= Bettis Field =

Bettis Field was an airstrip in West Mifflin, Pennsylvania, southeast of Pittsburgh, Pennsylvania, established in 1924. It was named for U.S. Army Air Corps Lieutenant Cyrus Bettis following his fatal accident on Jack's Mountain near Bellefonte, Pennsylvania in 1926.

==History==
Initially a grass strip in a meadow established by local investors Barr Peat, Clifford A. Ball and Bo Phelan, it was gradually improved. Changing hands several times, it was operated by the Pittsburgh-McKeesport Airport Corporation. Curtiss-Wright sold the field to Gus Becker, who operated the Pittsburgh Institute of Aeronautics, which trained engine and aircraft mechanics in downtown Pittsburgh classrooms. During World War II PIA operated under government contracts, delivering training for the military. By 1944 the airstrip was a 2500 ft paved surface. Sold to Westinghouse in January 1949, the field was closed and redeveloped, becoming the Bettis Atomic Power Laboratory. The two paved runways, used for parking, and two hangars remain along with a maintenance building.
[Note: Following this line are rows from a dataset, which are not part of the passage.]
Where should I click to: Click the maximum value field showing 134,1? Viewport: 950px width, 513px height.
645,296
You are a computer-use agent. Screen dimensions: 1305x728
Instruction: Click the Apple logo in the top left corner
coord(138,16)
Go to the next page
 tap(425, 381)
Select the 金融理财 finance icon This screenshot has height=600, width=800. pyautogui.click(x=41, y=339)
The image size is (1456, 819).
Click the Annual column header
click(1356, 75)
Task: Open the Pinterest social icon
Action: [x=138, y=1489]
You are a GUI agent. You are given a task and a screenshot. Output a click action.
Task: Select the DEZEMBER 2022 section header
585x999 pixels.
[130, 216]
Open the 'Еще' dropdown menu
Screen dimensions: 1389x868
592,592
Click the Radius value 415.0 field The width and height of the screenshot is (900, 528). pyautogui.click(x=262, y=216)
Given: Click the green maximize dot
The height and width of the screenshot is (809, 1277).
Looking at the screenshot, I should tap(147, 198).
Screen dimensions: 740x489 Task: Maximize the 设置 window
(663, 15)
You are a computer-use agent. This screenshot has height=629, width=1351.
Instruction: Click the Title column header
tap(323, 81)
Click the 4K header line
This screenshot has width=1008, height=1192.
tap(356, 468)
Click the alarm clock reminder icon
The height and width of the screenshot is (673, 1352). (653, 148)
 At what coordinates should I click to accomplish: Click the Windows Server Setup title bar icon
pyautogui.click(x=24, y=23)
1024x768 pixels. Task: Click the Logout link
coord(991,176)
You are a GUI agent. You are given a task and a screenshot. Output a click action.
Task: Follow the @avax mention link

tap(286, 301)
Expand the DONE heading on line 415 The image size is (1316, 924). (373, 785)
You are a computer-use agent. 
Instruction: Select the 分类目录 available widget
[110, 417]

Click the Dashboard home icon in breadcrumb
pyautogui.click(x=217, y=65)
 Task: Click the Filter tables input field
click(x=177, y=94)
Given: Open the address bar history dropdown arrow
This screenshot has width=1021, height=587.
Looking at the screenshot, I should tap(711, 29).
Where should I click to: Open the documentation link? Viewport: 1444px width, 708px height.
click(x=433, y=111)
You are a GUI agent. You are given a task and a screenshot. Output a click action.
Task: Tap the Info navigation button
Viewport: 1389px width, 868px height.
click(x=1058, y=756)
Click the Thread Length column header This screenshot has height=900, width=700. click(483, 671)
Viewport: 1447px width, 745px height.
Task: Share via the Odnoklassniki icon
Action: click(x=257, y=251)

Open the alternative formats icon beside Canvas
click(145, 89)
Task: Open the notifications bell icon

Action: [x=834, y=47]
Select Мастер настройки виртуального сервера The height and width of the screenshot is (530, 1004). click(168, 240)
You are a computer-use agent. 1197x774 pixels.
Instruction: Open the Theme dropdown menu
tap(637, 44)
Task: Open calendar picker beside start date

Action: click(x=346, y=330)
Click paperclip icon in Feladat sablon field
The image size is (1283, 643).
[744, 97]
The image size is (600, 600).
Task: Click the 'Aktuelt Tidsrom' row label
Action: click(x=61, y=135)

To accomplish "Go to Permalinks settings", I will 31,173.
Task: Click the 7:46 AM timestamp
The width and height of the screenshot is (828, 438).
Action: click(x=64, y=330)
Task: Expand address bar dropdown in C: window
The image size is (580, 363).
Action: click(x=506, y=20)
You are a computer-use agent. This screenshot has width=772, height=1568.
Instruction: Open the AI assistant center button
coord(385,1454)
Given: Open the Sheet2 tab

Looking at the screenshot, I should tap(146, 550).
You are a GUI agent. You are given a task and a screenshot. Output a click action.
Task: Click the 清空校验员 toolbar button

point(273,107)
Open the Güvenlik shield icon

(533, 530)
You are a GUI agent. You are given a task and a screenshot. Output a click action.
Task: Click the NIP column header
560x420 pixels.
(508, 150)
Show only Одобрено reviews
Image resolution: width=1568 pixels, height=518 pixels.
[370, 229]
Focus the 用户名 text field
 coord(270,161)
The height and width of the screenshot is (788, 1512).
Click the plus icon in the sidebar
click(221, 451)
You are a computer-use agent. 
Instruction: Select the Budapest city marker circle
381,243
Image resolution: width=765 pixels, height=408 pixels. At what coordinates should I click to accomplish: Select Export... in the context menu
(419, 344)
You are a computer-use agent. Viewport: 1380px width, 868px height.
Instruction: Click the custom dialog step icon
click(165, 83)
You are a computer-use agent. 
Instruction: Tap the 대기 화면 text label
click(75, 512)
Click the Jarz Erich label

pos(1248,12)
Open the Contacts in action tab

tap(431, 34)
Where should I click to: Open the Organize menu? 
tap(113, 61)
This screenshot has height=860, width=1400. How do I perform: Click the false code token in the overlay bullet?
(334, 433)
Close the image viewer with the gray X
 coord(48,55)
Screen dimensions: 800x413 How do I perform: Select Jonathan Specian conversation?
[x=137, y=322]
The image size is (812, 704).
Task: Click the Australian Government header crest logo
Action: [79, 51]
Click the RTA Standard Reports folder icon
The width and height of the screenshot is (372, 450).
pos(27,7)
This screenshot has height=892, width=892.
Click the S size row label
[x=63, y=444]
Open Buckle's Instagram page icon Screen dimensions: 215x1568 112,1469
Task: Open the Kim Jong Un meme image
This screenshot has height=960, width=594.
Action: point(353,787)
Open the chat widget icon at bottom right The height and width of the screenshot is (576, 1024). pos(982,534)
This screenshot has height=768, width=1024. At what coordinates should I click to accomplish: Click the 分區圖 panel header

The Art Deco terminal building was razed sometime in the 2000s.

There was a landing at Bettis sometime in the 1960s when a small plane landed claiming he confused it with Allegheny Co Airport, 1 mile east, due to smoke obscuration.

==Airlines==
- Clifford Ball Airline was a contract carrier for the U.S. Mail between Pittsburgh and Cleveland from July 1, 1925.
- CBA became Pennsylvania Airlines
- Pennsylvania Airlines was merged with Central Airlines becoming Pennsylvania Central Airlines (PCA), "The Capital Airline", eventually becoming Capital Airlines and becoming part of United Air Lines in 1961.
- Transcontinental and Western Air, TWA, stopped at Bettis Field from 1930 through 1932 as one of eleven stops made on a transcontinental airline service between Los Angeles and New York. Service was then shifted to the Allegheny County Airport.